▶ [Exercise details]
Take the entries below and reproduce exactly the portion that begins at the line containing "Task: Click the open-folder" and ends at the line containing "Select the Read Me pen icon", keeping both ends, dropping pictures, and adding nothing else.

▶ [Data provided]
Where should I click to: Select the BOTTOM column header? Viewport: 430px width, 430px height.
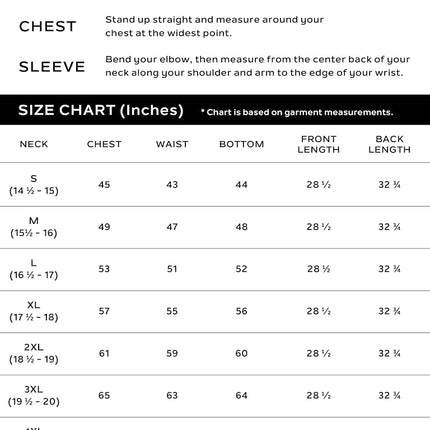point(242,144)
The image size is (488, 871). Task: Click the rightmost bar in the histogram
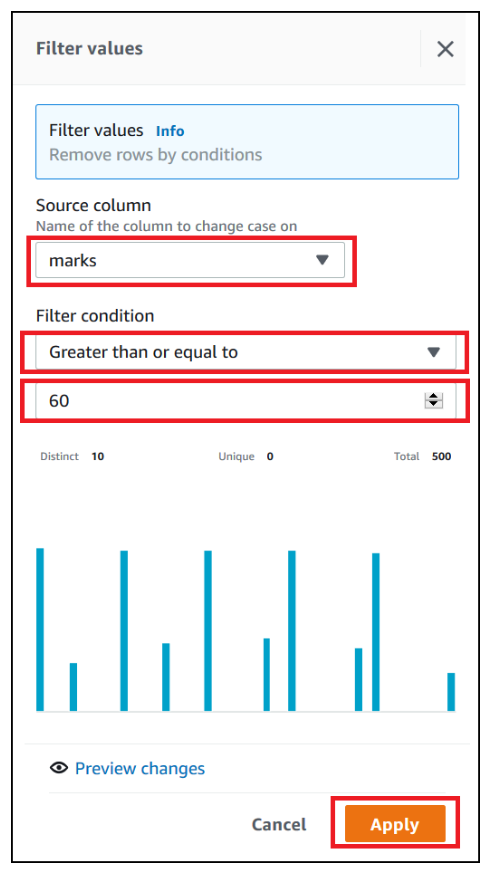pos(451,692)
* * *
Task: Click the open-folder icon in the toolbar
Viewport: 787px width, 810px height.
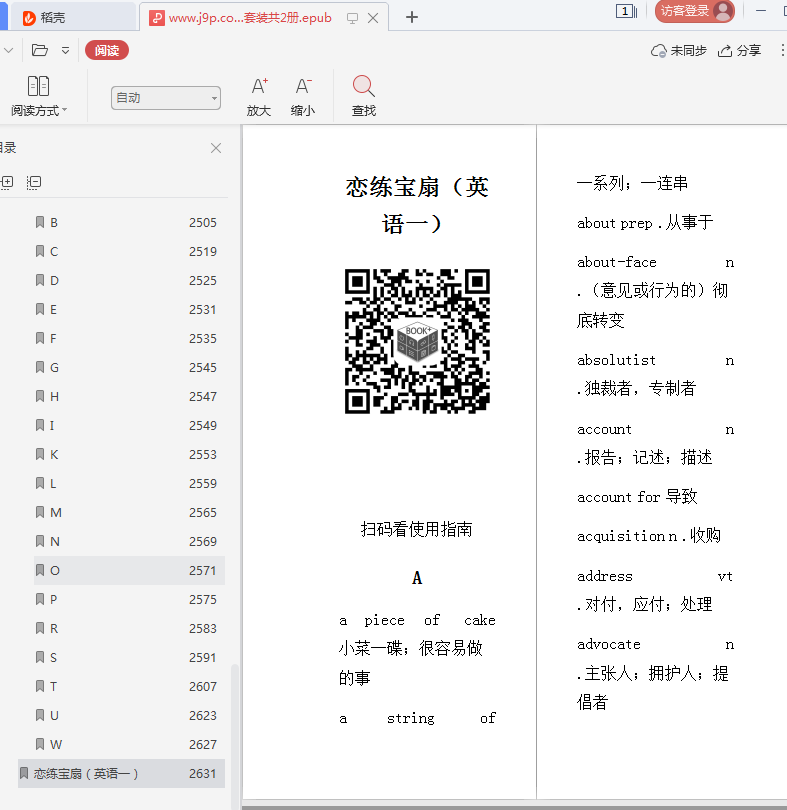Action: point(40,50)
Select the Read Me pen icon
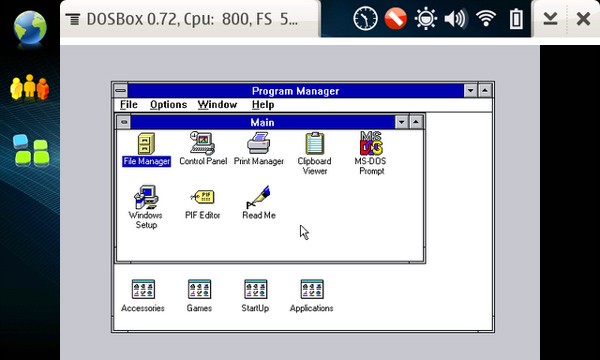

▶ [Answer box]
Task: Click the open-folder icon in the toolbar
Viewport: 787px width, 810px height.
Action: point(40,50)
Select the Read Me pen icon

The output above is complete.